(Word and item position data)
- - - - - - -

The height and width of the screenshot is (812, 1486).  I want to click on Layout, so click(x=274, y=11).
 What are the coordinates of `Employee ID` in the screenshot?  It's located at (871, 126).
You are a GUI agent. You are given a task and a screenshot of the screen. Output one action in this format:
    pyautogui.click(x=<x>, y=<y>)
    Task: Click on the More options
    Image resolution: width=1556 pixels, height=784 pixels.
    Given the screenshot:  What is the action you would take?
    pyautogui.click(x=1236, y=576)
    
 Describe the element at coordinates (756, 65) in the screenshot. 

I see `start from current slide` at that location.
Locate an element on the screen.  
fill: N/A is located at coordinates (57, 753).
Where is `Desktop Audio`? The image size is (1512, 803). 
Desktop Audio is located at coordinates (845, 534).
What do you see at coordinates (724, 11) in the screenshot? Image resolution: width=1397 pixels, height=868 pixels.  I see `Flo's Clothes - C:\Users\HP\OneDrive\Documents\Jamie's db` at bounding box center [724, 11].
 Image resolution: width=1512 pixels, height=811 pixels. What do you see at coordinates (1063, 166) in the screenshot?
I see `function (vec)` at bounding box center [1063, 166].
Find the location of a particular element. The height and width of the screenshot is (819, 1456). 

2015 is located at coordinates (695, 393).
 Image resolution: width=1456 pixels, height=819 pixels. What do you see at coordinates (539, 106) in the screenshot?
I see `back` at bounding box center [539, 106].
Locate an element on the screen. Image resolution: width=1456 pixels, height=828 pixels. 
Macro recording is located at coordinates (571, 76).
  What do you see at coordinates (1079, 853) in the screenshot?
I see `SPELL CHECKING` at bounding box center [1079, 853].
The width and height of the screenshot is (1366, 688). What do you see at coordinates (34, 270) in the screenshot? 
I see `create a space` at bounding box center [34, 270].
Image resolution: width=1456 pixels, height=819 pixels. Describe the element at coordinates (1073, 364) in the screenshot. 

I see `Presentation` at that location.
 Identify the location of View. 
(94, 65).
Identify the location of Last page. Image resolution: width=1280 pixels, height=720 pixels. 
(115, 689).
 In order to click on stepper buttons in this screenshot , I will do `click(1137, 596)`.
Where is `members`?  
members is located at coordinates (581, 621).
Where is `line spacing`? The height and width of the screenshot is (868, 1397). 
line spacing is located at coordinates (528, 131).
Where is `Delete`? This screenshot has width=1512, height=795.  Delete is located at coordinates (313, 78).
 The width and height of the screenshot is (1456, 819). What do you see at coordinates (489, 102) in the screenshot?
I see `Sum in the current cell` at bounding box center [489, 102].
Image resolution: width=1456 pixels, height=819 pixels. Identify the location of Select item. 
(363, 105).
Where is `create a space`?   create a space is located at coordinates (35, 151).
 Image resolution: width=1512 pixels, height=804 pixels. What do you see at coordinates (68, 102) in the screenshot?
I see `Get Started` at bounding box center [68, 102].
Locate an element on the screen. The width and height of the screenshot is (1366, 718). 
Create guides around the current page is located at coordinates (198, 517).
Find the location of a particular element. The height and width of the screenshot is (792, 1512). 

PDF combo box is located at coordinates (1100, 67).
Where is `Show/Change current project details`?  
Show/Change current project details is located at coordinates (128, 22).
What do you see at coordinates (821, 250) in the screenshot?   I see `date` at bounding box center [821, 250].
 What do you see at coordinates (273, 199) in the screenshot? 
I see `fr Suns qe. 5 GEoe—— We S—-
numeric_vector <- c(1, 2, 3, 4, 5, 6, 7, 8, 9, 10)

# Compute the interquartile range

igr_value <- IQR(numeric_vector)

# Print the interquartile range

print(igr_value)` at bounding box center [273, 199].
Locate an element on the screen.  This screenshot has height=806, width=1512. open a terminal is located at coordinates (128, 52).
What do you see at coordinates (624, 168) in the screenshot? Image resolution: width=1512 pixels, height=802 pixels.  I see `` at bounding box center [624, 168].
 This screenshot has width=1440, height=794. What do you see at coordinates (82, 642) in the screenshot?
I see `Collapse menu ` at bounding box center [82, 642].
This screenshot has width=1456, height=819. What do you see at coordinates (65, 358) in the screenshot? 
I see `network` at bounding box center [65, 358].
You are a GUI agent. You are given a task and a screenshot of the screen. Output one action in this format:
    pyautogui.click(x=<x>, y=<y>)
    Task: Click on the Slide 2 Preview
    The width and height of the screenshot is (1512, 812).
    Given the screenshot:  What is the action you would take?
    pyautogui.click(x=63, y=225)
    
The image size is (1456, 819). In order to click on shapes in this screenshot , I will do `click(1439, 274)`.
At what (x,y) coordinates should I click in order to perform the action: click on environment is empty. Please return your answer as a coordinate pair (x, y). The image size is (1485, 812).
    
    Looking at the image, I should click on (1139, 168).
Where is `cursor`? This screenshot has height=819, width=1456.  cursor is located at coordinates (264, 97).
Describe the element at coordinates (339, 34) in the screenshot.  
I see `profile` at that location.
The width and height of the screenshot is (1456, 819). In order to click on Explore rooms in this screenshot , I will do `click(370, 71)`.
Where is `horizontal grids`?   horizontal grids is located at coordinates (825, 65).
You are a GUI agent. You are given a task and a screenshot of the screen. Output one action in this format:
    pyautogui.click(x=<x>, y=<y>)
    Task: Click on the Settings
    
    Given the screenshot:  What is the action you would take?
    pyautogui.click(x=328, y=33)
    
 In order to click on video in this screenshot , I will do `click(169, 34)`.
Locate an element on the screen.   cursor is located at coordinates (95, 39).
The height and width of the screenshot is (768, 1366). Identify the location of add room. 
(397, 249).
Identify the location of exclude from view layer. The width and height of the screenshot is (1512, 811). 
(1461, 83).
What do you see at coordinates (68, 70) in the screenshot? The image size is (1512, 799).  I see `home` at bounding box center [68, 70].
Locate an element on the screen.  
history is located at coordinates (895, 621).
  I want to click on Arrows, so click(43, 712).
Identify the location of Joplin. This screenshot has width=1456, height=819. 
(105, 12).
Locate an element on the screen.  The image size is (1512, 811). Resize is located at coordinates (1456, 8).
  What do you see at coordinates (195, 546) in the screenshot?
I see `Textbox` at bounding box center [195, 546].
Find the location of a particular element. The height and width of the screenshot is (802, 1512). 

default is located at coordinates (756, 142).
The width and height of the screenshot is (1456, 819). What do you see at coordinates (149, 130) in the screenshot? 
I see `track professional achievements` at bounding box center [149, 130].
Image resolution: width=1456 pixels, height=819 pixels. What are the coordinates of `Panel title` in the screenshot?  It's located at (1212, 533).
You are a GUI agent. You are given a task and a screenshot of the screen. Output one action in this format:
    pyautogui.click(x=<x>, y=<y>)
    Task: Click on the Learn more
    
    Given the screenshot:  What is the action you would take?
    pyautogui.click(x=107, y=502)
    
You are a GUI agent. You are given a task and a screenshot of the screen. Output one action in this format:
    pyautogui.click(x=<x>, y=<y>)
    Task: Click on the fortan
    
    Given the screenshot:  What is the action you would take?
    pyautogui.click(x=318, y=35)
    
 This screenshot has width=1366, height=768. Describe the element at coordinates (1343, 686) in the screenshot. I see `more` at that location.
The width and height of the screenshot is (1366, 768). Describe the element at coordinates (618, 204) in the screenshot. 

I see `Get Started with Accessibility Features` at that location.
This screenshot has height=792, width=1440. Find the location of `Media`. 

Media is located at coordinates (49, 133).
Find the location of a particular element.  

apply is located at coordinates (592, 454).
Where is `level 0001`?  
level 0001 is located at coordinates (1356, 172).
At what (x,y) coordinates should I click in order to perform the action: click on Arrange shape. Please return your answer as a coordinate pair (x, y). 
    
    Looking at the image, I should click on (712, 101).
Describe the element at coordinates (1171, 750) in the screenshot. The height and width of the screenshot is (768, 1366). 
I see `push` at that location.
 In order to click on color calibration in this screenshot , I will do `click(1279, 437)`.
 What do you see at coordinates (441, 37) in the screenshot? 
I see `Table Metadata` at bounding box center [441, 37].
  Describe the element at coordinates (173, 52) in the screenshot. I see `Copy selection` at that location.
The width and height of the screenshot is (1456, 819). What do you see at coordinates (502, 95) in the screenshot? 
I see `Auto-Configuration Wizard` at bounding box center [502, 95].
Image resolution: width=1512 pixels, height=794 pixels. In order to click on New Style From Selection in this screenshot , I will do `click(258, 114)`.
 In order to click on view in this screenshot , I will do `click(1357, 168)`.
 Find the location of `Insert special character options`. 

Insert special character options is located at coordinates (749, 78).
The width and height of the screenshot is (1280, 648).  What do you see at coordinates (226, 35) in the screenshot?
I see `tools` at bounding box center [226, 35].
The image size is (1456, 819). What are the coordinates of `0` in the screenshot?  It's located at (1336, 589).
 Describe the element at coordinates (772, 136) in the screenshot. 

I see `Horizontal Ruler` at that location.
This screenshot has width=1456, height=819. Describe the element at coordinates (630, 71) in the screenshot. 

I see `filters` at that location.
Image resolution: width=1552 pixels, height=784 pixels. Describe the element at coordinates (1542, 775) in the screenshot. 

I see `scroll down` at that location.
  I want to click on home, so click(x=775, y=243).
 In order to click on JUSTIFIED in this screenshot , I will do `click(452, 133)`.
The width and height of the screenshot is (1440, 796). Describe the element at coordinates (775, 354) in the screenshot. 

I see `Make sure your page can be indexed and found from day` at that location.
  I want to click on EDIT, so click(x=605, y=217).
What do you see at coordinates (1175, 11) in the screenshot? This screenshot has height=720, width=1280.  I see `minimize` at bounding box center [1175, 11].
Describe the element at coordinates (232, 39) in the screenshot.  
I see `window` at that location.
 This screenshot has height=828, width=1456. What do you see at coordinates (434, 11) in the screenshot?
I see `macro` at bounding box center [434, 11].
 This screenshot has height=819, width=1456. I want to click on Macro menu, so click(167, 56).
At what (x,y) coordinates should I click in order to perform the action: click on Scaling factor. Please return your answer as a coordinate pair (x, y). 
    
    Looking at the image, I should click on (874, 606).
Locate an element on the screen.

- - - - - - -

**WHAT TO DO**
Quote word for word the lines starting with the one that contains "95) in the screenshot?" and going on through the one that contains "Image resolution: width=1512 pixels, height=794".

**TASK ANSWER**
The width and height of the screenshot is (1456, 819). What do you see at coordinates (502, 95) in the screenshot? 
I see `Auto-Configuration Wizard` at bounding box center [502, 95].
Image resolution: width=1512 pixels, height=794 pixels. In order to click on New Style From Selection in this screenshot , I will do `click(258, 114)`.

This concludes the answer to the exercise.